Tijdens de Franse revolutie zat hij even in de gevangenis (wie toen niet?) en later werd hij een van de eerste curators van het Louvre, dat geschenk aan het volk.

Ik hou van zijn werk omdat hij de landschappen en taferelen vaak verbeeldt, hij is een van de eerste schilders die het onderwerp van binnenuit benadert zonder zich om de uiterlijke werkelijkheid te bekommeren.

Hij loopt de romantiek vooruit, hij beschouwt het verval als een mooi onderdeel van het kunstwerk, en dat is het ook.
Telkens ik door steden kom, overvalt mij vaak het zelfde gevoel: ik zie de ruïnes van de OLV-kathedraal, van de Craybeckx-tunnel, kortom in elke schoonheid is het verval een noodzakelijk deel.

Als Westerlingen verbloemen wij het verval. Het jaagt ons angst aan.
Ik hoorde daarstraks Boeddhistische vrienden praten over de innerlijke schoonheid waarin het sterven geen ongelukkige gevoelens oproept, maar als een wezenlijk deel van de verschijningsvorm wordt beleefd.

Kijk maar naar zijn monumentale schuur, naar zijn binnenkant van het Colosseum hierbij, en je weet dat de verbeelde binnenkant alle uitwegen biedt voor onze verschaalde fantasie.

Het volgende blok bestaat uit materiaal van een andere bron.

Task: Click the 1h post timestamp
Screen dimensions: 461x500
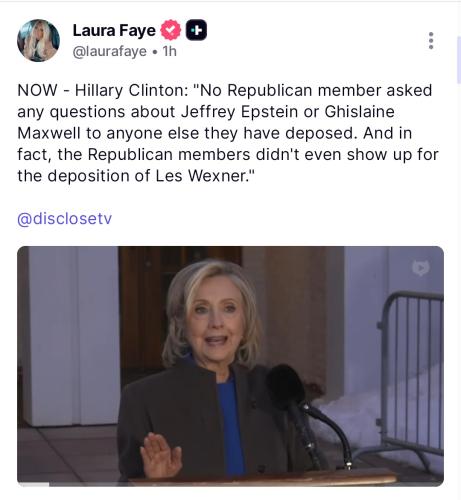Action: (169, 52)
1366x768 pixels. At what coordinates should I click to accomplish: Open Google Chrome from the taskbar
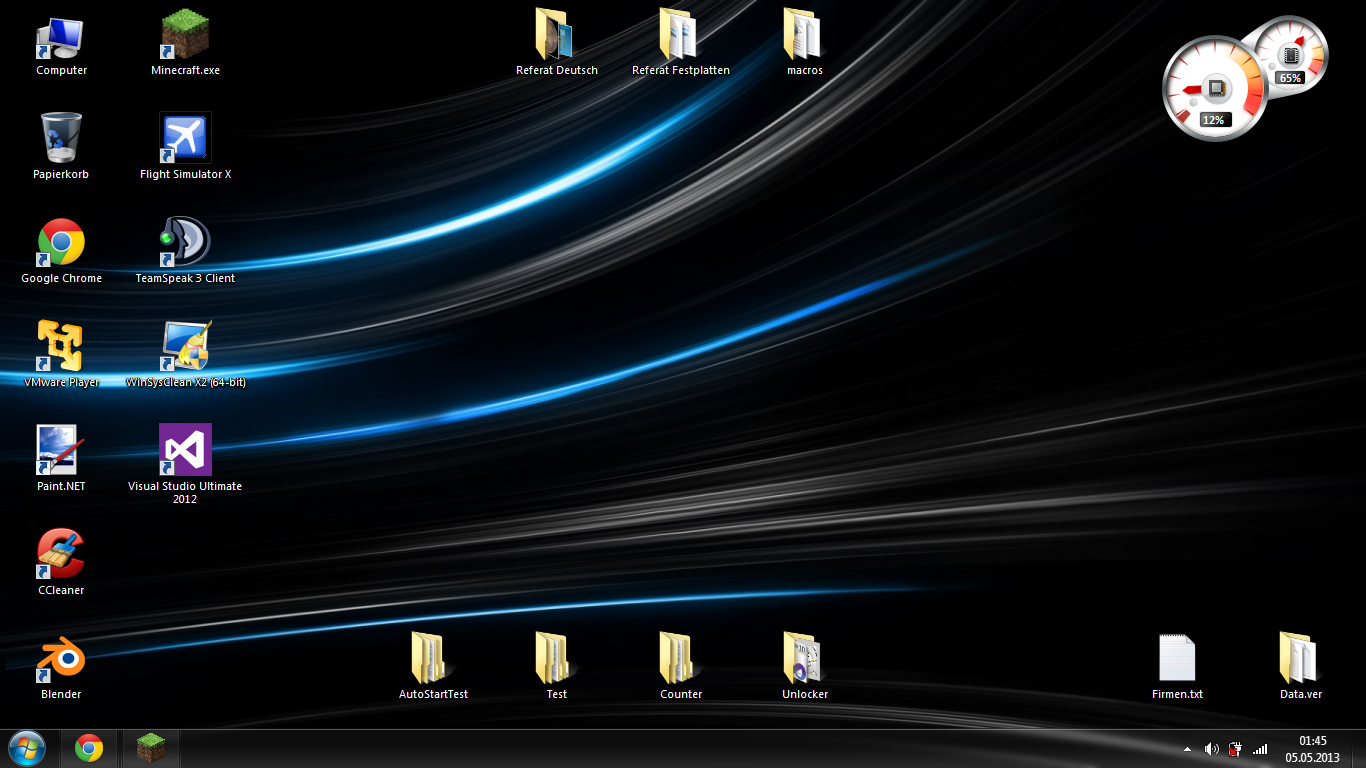[x=89, y=748]
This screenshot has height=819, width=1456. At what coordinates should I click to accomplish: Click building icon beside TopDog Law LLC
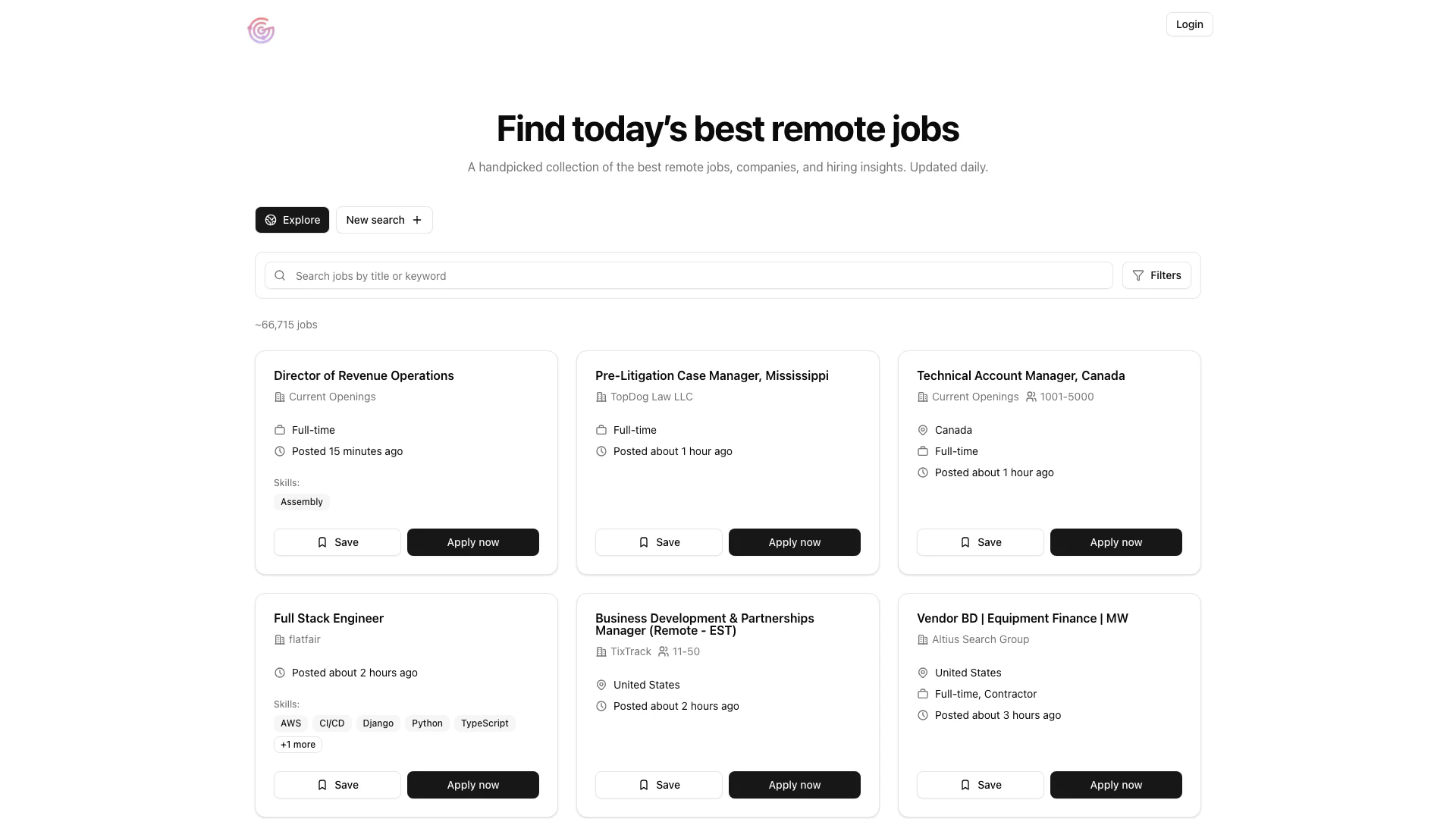click(x=601, y=397)
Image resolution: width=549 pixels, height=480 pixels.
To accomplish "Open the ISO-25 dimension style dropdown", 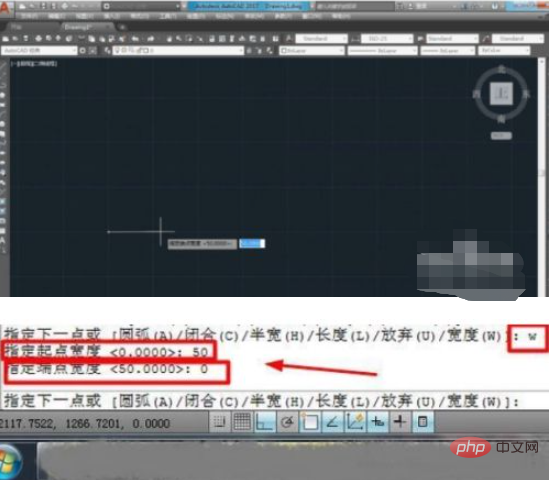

Dat kleine kinderen van zijn werk houden, zag ik hier toen mijn zesjarig kleinkind zijn schuur wilde natekenen omdat ze zo geheimzinnig was, net zoals ze bij het zien van Egyptische oudheden de vogel Ba, de ziel, zo enig vond.

Jaja, het kind in de volwassene daar hebben we de mond vol van, maar wanneer geloven we eindelijk dat er ook een volwassene in het kind aanwezig is?

(hier zie je een fragment van de grote Parijse stadssanering, einde 18de eeuw.
De huisjes op de bruggen worden afgebroken.
Parijs wil uit-kijk, een drang die tot bij de heer Eifel bleef doorwerken terwijl Mitterand voor in-kijk zorgde.)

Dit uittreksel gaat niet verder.